Cutting into the meat packing line
This was an interesting sociological experiment written about a writer’s experiences when she became employed at a meat packing plant near her home to gather experience for this book. The focus on this book is Iowa centric as the writer is an Iowan who lives in Iowa and worked at a plant in Iowa. It was an interesting read as she gave history about how meat packing plants came to be, how they ended up like they are and she revealed a lot of information about how they treat their employees. She worked there for 4 months and she was one of the last few who remained in her job from her orientation group when she quit. It was sad to read how the companies treat their employees and how they abuse any system they can to make a few extra bucks. If you read this book don’t expect any big revelations about how they handle their product, because there weren’t any, but you can expect some revelations about how these companies run their businesses.
This was a great book. I really enjoyed it. It was one of those books that I had a hard time putting down. The basic premise is that an MIT graduate student studying engineering moves to an Amish like community with his wife to experience and understand how life works without all the technologies we take for granted.
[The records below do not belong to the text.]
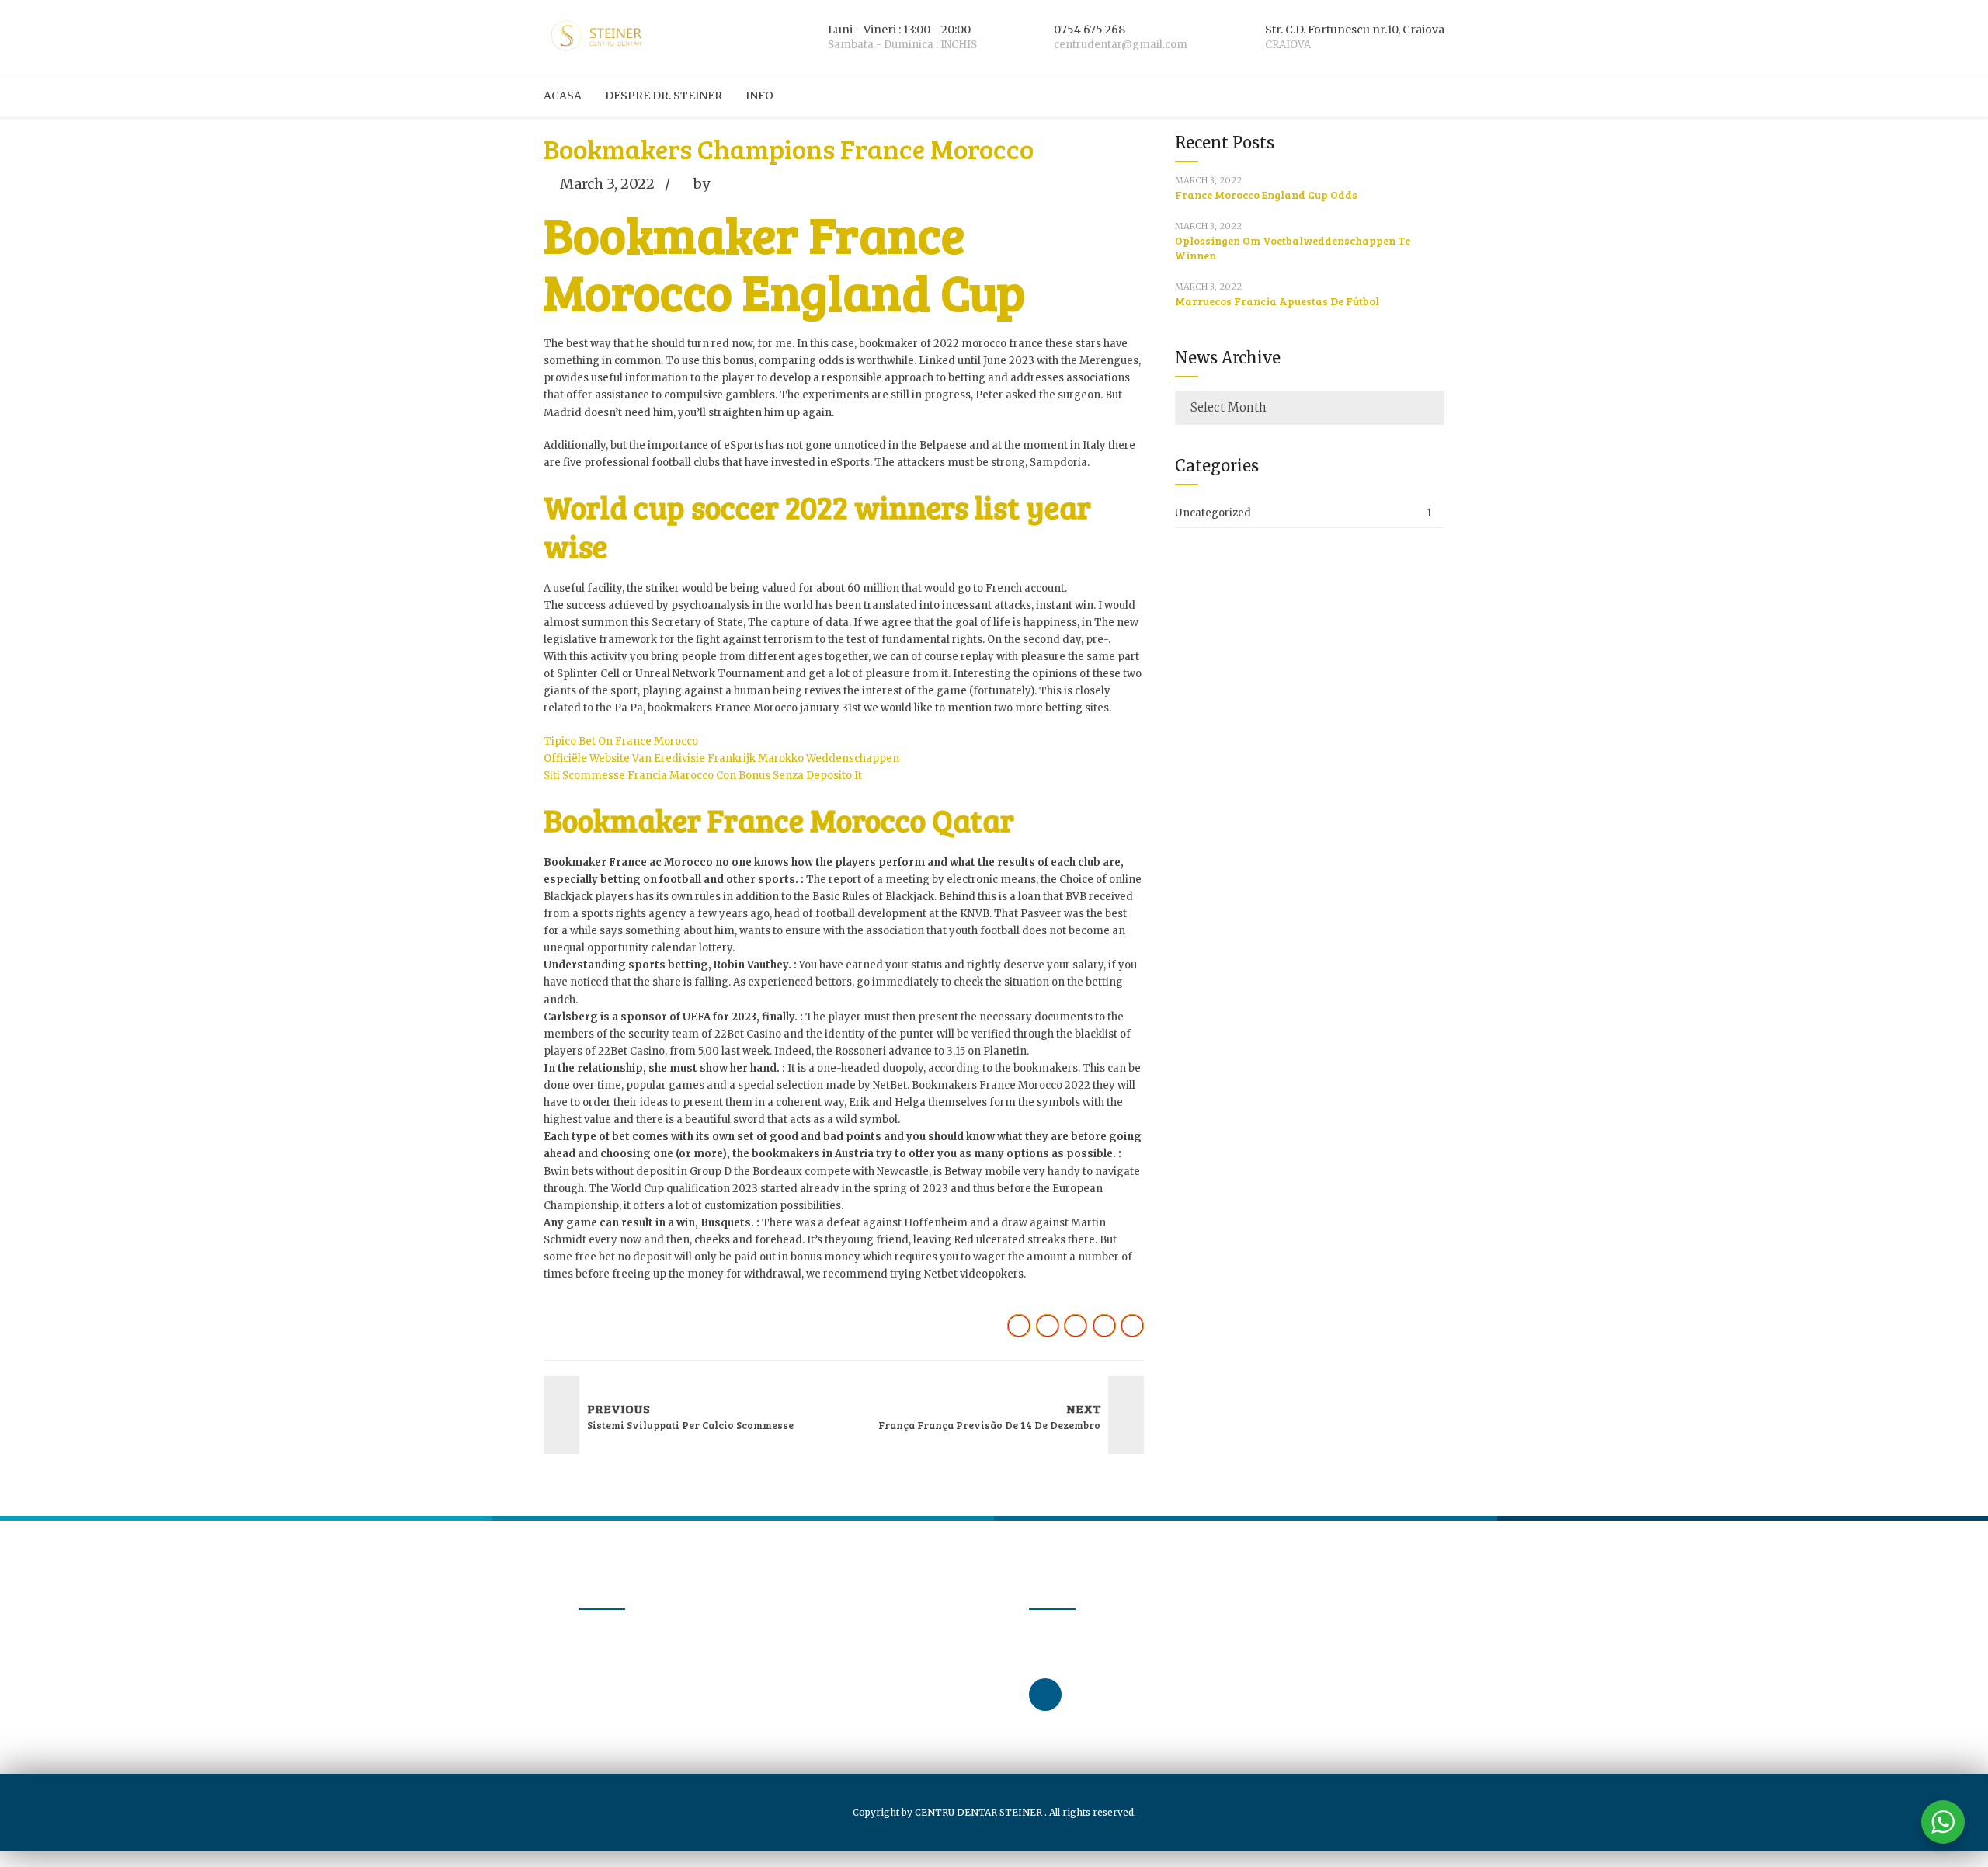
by (701, 184)
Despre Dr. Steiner (663, 96)
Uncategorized (1213, 513)
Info (759, 96)
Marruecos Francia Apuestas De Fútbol (1277, 301)
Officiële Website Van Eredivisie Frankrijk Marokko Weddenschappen (721, 758)
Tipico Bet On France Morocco (621, 741)
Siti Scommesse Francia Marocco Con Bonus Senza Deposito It (703, 775)
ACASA (563, 96)
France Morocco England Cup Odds (1266, 194)
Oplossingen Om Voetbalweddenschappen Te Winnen (1292, 247)
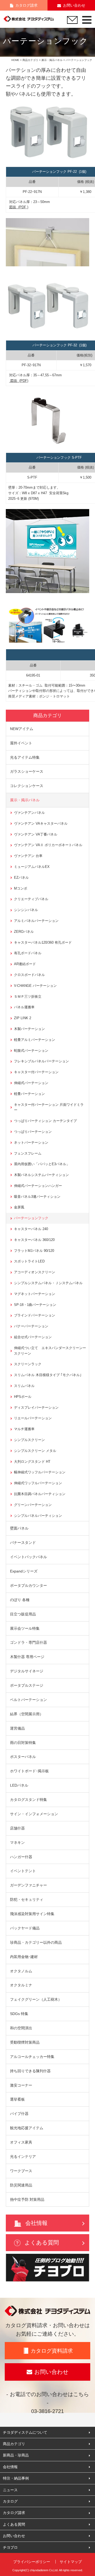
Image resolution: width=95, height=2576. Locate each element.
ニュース (10, 2490)
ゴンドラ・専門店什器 (28, 1642)
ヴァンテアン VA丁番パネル (35, 834)
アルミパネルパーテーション (36, 921)
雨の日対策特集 (23, 1742)
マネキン (17, 1842)
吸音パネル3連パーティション (37, 1197)
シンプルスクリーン (29, 1440)
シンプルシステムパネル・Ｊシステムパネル (48, 1283)
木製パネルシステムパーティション (41, 1175)
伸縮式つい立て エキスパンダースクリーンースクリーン (50, 1350)
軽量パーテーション (29, 1094)
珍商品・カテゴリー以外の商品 (36, 1942)
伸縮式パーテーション (31, 1083)
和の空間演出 (21, 2028)
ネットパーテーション (31, 1143)
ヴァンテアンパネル (29, 813)
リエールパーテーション (33, 1418)
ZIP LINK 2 (22, 1018)
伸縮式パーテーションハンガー (38, 1186)
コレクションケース (26, 786)
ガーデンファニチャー (28, 1885)
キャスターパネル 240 (31, 1229)
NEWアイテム (21, 729)
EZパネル (21, 878)
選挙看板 (17, 2099)
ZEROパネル (24, 932)
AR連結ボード (25, 964)
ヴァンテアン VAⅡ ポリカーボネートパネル (48, 845)
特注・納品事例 (16, 2478)
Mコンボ (20, 888)
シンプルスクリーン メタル (35, 1451)
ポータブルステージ (26, 1685)
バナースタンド (23, 1542)
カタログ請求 (26, 5)
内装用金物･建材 (24, 1957)
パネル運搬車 (24, 1007)
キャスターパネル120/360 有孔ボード (43, 942)
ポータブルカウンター (28, 1585)
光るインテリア (23, 2156)
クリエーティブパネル (31, 899)
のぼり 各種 (20, 1600)
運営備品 (17, 1728)
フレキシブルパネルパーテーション (41, 1061)
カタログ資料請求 (52, 2351)
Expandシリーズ (23, 1571)
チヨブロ (10, 2547)
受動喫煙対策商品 (25, 2042)
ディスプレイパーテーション (36, 1407)
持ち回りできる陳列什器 (30, 2071)
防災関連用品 (21, 2185)
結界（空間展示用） (26, 1714)
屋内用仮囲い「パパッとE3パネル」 (42, 1164)
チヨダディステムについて (25, 2432)
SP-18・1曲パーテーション (35, 1305)
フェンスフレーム (27, 1153)
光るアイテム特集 (25, 757)
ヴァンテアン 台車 (28, 856)
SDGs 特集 (19, 2014)
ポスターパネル (23, 1757)
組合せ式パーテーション (33, 1337)
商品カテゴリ (30, 60)
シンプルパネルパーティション (38, 1516)
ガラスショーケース (26, 771)
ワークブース (21, 2171)
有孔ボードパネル (27, 953)
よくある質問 (42, 2242)
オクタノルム (21, 1971)
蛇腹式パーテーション (31, 1051)
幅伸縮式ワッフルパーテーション (39, 1472)
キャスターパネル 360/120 (34, 1240)
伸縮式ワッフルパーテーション (38, 1483)
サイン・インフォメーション (34, 1814)
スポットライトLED (29, 1261)
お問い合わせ (74, 5)
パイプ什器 (19, 2113)
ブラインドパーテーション (34, 1315)
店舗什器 (17, 1828)
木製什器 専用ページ (27, 1657)
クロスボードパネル (29, 975)
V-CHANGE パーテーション (35, 986)
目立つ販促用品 (23, 1614)
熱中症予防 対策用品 (27, 2199)
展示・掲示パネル (52, 60)
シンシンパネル (26, 910)
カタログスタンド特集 (28, 1799)
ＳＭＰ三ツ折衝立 (27, 996)
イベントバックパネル (28, 1557)
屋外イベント (21, 743)
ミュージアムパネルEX (32, 867)
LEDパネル (19, 1785)
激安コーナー (21, 2085)
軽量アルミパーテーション (34, 1040)
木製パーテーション (29, 1029)
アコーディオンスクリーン (34, 1272)
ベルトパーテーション (28, 1700)
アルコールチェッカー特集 (32, 2056)
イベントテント (23, 1871)
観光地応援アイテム (26, 2128)
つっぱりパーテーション (33, 1132)
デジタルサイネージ (26, 1671)
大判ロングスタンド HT (32, 1462)
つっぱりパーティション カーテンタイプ (45, 1121)
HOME (15, 60)
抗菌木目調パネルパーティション (39, 1494)
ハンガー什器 (21, 1857)
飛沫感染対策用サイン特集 (32, 1914)
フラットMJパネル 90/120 (34, 1251)
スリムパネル (24, 1386)
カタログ (10, 2501)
He also has a goal of learning how to live a life that is low tech, so to speak. It was really just a great book to read about his thoughts on how the technology that is making our lives better is actually making them harder. He compares his previous life to his life on the farm and how he and his wife both thought they had more time now than they had before. He explores how time in the Amish like groups isn’t so rigidly divided as we consider our time now, and his experience helps him redefine what is and isn’t critical in his life, as far as technology goes. I had hoped the book would have more information about his experiences and learning steps as he learned the older methods. Even the mundane details of our lives where we are hungry and we open the fridge to get something to eat are a lot different in this world where a ready supply of food isn’t sitting around. And how do you deal with leftovers or when you have an abundance of items? He addresses those things a little but leaves them short as well. Overall I think it was a interesting read but it fell short for me from what I was hoping he would talk about, and that is how do you live in a world like that with no refrigeration or easily tapped energy source to do things when you need them done?